→ **ENTRIES PROVIDED**:
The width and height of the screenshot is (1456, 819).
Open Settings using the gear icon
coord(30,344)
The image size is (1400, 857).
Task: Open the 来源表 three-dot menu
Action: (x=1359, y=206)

→ **WHAT YOU NEED TO DO**: Change "gear icon" to "cog icon" throughout the items above, and leave every other part of them as it is.

→ **RESPONSE FOR THIS EXERCISE**:
The width and height of the screenshot is (1456, 819).
Open Settings using the cog icon
coord(30,344)
The image size is (1400, 857).
Task: Open the 来源表 three-dot menu
Action: (x=1359, y=206)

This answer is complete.